The best dish I tasted over my two visits was the prime rib, served in cuts of eight, twelve, or sixteen ounces. Salt and herbs crusted its exterior, penetrating throughout the entire cut. The deep pink at the center gently radiated out to palest gray at the edges, sign of a perfect medium-rare. I dipped slices of the tender meat and chunks of baked potato in the ramekin of salty beef-bouillon jus served alongside.
One of my companions ordered his Angus rib eye medium, and when it arrived perfectly cooked he decided he should have requested medium-rare. The cooks had removed the bone from the cut before grilling, splitting the steak into two. The meat remained pink inside, but the char taste of the blackened exterior overwhelmed its flavor, especially in the smaller portion. A medium Angus burger was so lean that it easily slid over to the well edge of the spectrum. But the caramelized onions on top were sweet and mild, and the fries alongside were what we Midwesterners call "mojos," lightly breaded wedges that were fried until crunchy on the outside and cakey in the inside.

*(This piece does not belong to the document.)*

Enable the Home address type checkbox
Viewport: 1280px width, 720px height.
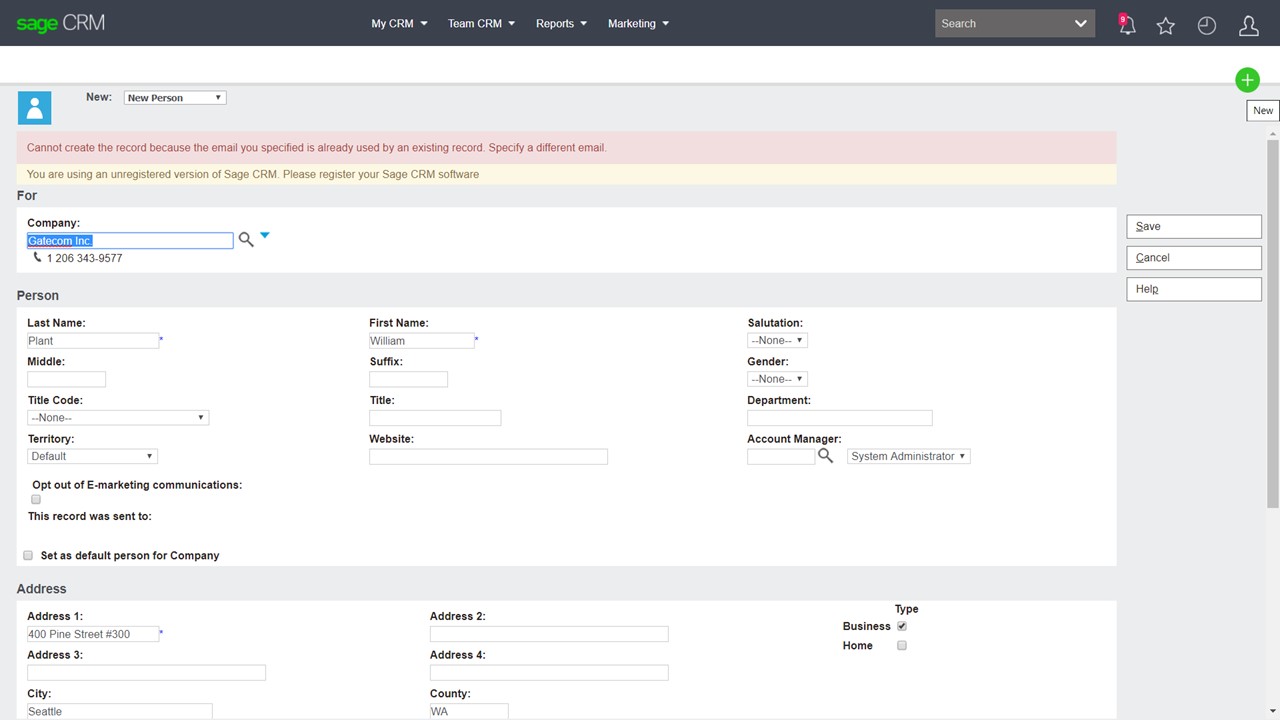[x=901, y=645]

The lighter dishes didn't impress us. We didn't finish much of the chicken Monterey, slices of chicken and fettuccine in an oily, bland mix of tomatoes, white wine, butter, and pepper Jack. The salmon was evenly seasoned with an unremarkable "blackening" mix, cooked medium-well -- not my preference, my companion's -- and topped with a tablespoon of fruit salsa. A fillet of sole was wrapped around a large scoop of crab and bay shrimp stuffing before being roasted. It was sauced with a creamy but too-delicate Chardonnay-lime beurre blanc.
Some of the desserts, such as the jewelbox of chocolate mousse wrapped in a striped white and dark chocolate ribbon, are obviously brought in from outside, and some, such as a nutmeg-inflected rice pudding, are made in-house. The extensive wine list covers good territory. More importantly, the brew that Bosco dispenses so readily is a lightly hopped pale lager that tastes like a cross between Miller Genuine Draft and Pilsner Urquell. Bosco's -- or Bosco -- doesn't make it: Berkeley's Golden Pacific Brewery does.
Bosco's doesn't serve the kind of food that will woo Oakland foodies south, but it's a pleasant place to have a good old-fashioned steak dinner. If you've got the time, step into the bar to pay your respects to the former mayor. His eyes flash. His tongue wags. And when you ask real nicely, he lifts his leg.